Опиум интеллектуалов - страница 31



Резюмируя, можно сказать, что эта мысль лишена новизны. В местах, которые вызвали гнев Temps modernes, она кажется банальной и благоразумной. Если мятеж обнаруживает солидарность с угнетенными и необходимость жалости, революционеры сталинского типа на самом деле предают сам дух мятежа. Вынужденные подчиняться законам истории и действовать для приближения конца, одновременно и неизбежного, и благотворного, они затем становятся бессовестными палачами и тиранами.

Из этих рассуждений невозможно извлечь никакого правила поведения, но критика исторического фанатизма побуждает нас выбирать из множества обстоятельств, в зависимости от случайности и опыта. Скандинавский социализм не является универсальной моделью и не претендует на это. Такие понятия, как призвание пролетариата, повторное отчуждение, революция, точно свидетельствуют, кроме того, об их притязании: боюсь, что они сделают еще меньше для того, чтобы ориентироваться в пространстве ХХ века.

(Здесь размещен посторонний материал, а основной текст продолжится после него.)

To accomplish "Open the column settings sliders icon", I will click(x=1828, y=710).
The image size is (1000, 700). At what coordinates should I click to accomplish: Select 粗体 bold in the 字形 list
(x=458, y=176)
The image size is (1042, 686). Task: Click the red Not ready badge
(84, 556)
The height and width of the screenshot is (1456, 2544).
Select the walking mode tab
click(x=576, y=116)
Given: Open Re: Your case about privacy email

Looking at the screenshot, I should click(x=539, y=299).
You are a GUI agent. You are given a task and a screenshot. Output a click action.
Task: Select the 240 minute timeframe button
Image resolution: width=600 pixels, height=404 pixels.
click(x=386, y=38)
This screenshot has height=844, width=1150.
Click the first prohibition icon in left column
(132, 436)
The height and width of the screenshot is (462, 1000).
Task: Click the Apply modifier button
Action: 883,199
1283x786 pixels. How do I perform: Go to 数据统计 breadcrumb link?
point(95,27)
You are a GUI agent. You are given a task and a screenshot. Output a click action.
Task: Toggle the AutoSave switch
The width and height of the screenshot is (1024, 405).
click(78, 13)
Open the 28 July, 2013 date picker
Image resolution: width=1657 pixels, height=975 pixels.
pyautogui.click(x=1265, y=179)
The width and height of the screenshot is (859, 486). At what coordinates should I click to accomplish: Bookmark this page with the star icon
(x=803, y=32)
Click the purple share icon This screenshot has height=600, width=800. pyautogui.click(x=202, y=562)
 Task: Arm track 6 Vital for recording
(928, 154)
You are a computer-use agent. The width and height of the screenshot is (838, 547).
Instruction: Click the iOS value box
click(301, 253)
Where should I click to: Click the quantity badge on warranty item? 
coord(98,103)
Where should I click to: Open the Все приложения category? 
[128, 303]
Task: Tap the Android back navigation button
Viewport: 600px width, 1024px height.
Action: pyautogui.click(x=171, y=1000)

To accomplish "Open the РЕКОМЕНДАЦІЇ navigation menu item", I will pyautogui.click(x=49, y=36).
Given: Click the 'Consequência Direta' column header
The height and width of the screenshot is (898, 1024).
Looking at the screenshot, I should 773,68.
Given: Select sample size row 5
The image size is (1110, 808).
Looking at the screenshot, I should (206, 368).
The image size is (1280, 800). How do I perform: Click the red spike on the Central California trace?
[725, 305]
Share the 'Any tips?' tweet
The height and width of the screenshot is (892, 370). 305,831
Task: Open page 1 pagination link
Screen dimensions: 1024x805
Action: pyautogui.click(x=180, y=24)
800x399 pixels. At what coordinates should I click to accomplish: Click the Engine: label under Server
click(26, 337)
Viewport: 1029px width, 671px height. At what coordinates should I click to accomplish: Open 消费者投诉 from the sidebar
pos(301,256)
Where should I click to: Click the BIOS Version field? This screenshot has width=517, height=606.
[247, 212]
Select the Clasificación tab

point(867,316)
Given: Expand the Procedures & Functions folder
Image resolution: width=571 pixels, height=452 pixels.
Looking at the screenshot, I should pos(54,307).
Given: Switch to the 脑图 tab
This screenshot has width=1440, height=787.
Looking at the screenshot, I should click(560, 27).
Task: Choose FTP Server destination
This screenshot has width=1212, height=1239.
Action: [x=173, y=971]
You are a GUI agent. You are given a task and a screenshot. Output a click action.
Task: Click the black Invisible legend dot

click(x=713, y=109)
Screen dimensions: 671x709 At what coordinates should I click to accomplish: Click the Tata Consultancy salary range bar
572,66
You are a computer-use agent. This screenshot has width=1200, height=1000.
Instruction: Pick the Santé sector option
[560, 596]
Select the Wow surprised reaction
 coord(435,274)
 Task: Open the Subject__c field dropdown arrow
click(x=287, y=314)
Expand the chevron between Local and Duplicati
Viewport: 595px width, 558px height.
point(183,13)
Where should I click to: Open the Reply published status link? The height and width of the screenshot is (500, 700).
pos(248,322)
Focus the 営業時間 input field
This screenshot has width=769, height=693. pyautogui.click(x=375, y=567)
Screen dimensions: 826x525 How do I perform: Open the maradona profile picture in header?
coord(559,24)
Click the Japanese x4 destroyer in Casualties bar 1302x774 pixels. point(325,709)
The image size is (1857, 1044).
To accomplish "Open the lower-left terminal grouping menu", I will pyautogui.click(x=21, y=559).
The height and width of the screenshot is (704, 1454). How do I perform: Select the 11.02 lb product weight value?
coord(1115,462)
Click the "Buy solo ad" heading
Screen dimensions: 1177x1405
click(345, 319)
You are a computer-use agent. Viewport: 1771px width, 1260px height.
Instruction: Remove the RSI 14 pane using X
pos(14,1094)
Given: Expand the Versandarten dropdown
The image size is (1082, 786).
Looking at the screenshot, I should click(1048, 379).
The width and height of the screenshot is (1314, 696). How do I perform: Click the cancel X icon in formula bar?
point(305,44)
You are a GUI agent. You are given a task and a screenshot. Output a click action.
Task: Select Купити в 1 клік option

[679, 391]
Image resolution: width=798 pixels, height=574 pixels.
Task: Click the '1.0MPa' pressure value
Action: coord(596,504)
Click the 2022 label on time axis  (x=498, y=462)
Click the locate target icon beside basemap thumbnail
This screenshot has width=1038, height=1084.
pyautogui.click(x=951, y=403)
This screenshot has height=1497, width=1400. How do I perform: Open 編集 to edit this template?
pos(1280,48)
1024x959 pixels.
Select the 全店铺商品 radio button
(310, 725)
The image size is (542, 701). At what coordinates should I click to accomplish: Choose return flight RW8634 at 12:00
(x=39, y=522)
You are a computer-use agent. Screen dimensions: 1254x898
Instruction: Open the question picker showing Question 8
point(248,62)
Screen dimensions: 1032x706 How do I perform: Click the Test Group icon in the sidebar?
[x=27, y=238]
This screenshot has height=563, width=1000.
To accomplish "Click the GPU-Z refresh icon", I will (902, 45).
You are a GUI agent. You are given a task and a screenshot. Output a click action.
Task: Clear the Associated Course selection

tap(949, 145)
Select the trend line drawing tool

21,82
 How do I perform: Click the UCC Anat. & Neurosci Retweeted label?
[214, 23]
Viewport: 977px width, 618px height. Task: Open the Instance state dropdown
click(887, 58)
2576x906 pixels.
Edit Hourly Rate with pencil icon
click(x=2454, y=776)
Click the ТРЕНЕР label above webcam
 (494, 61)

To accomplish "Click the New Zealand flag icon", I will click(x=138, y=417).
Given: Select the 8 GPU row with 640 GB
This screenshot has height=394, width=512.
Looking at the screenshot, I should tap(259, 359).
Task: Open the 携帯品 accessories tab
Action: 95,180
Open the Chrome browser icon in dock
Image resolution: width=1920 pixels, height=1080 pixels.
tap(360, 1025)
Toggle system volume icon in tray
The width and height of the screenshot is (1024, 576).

За пределами Франции и аристократического квартала Сен-Жермен-де-Пре такую полемику мало кто поймет. Ни интеллектуальные, ни социальные возможности этой полемики не заданы ни в Великобритании, ни в США, где диспуты проходят без безумных страстей о социологии и экономике Маркса, где спорят о важных делах, отмечающих этапы развития науки. Они безразличны к философии Маркса, как начальной, так и зрелой, а также к критике товар-фетиш Гегеля, более естественной в других текстах и сочинениях Энгельса. С тех пор как они отстранились от гегельянства, вопрос о соответствии советской революции истинной революции теряет всякий смысл. Революционеры во имя идеологии создали определенный режим. Мы знаем о нем достаточно хорошо, чтобы не желать его дальнейшего распространения. Этот отказ не обязывает нас желать ни «честного и простого уничтожения затеи», ни борьбы пролетариата, ни мятежа угнетенных.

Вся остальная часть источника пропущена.